Here's a site with some information about stores, restaurants and other places that give veteran and military discounts...http://www.rather-be-shopping.com/blog/2014/05/29/veteran-military-discounts/


----------



## Happyflowerlady (Aug 31, 2014)

Thanks, Seabreeze, that has a lot of places that I didn't know had military/Vet's discounts.  The only thing that I have found that is different is that out here, Home  Depot only gives a discount to vets on Memorial Day, and Lowes gives us one year around. 
Bobby had an extra vet's ID card, so I carry it in my purse, and I can get the 10% discount while I am shopping for plants, and he gets his discount in the areas where he is shopping. 

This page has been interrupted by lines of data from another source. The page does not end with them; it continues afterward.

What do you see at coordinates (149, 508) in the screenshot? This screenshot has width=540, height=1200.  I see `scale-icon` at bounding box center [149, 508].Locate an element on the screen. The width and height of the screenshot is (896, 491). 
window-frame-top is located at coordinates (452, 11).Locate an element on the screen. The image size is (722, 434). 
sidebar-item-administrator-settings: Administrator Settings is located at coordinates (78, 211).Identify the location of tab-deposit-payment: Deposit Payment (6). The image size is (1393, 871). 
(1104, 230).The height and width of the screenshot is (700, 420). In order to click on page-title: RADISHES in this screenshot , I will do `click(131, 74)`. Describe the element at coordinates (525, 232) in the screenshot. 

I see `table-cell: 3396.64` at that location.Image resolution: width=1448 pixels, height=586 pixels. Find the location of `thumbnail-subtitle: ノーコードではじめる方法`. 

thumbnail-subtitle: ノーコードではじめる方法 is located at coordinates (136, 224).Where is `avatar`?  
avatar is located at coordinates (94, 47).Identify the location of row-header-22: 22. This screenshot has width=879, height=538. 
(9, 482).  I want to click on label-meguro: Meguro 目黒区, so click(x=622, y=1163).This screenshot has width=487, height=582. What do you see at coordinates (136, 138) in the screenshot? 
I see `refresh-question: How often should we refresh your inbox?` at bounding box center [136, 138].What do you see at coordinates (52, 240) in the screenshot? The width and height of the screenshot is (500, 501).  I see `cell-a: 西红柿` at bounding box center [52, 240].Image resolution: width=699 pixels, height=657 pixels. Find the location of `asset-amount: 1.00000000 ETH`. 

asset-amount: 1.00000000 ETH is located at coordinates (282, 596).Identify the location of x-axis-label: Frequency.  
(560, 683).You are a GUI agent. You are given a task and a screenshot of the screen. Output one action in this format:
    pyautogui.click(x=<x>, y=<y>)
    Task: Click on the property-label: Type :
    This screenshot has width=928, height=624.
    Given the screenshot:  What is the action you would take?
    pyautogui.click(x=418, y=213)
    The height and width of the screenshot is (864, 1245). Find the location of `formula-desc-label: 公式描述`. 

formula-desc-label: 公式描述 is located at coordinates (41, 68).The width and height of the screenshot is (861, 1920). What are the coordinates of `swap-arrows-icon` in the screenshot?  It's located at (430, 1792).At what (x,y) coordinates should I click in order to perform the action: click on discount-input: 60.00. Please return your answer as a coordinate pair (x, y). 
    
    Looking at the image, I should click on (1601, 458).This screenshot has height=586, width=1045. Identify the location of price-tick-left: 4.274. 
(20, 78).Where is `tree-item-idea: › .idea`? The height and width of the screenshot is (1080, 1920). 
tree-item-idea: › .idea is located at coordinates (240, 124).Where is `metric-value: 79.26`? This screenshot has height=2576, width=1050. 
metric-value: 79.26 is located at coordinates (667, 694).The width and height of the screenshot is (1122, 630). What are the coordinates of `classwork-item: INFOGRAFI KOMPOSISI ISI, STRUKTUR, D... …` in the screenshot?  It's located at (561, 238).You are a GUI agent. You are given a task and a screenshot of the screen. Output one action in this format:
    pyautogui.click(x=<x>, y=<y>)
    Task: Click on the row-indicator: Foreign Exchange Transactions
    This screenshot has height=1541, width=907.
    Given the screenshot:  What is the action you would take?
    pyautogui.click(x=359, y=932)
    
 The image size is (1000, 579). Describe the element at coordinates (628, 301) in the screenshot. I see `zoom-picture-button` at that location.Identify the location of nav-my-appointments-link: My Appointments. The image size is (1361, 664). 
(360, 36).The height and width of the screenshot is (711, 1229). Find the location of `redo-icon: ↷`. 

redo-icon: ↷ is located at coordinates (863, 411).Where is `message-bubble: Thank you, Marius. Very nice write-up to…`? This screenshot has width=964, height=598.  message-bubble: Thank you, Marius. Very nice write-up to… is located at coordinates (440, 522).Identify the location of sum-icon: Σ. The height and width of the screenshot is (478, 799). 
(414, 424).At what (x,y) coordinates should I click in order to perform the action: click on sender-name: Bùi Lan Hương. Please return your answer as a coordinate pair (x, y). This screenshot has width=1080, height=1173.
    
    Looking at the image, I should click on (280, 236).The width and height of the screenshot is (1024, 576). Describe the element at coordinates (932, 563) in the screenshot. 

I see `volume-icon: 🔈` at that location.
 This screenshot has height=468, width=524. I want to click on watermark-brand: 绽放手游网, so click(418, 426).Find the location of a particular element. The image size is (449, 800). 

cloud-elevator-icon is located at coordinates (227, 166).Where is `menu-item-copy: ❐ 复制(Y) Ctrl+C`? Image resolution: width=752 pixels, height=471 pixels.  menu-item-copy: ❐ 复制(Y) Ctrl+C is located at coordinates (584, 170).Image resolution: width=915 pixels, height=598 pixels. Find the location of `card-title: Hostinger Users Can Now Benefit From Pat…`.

Taco Bell will also always give you a 10% Senior discount if you eat there. I don't know if they have military discount or  not, but the senior one works fine for me.


----------



## Falcon (Sep 1, 2014)

Thanks. Can certainly use this site.


----------



## Pappy (Sep 1, 2014)

Thanks, SB. I wasn't aware of this. Good to know.


----------



## Ina (Sep 1, 2014)

Thanks Sea, Every little bit helps. Michael loves using discounts, and didn't know about this. One question though, he has a VA ID card, will that do, if not how or where does he apply for a military ID card?


----------



## Happyflowerlady (Sep 1, 2014)

The VA card should do it, Ina. that is what Bobby has, and it has worked for us anywhere that gives a discount. 
I usually ask if a place has a senior discount if it is somewhere that I am not used to shopping at.  Some places, such as Taco Bell , have the discount; but unless you ask about it, they do not tell you. 
They may not have a discount; but it never hurts to ask; and every little bit helps. 
It certainly gives Lowes all of our business, instead of Home Depot ! !


----------



## Pappy (Sep 1, 2014)

VA card works fine. Have used mine several times.


----------



## Ina (Sep 1, 2014)

Thanks HFL and Pappy. I told Michael, and now we don't have to figure that out. When I told him of the discounts, we both saw ourselves getting to go out once in awhile. He was going to pull out his discharge papers, but they are so faded and fragile I didn't want him to do that. :wave:


----------